» **Problem**: Copy out the material below word for word, omitting the pictures.

[Part of a data file]
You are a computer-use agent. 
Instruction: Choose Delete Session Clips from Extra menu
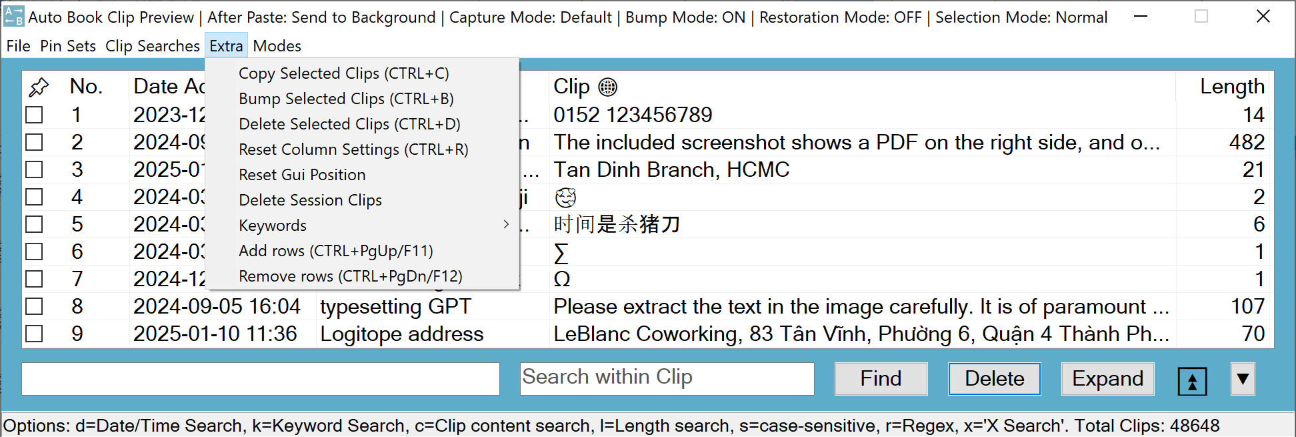coord(310,200)
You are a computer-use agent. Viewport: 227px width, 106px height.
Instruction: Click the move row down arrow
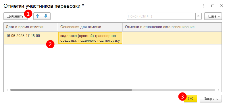click(46, 16)
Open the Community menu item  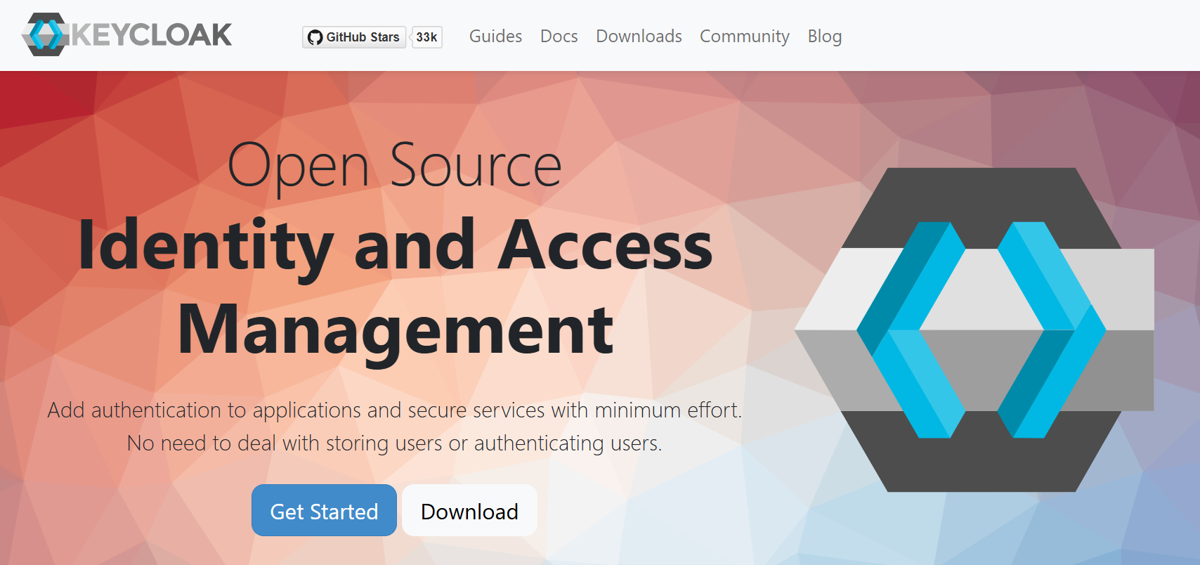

» **Answer to this exercise**:
You are a computer-use agent. 
Instruction: Choose Delete Session Clips from Extra menu
coord(310,200)
You are a computer-use agent. Viewport: 227px width, 106px height.
Instruction: Click the move row down arrow
click(46, 16)
Open the Community menu item  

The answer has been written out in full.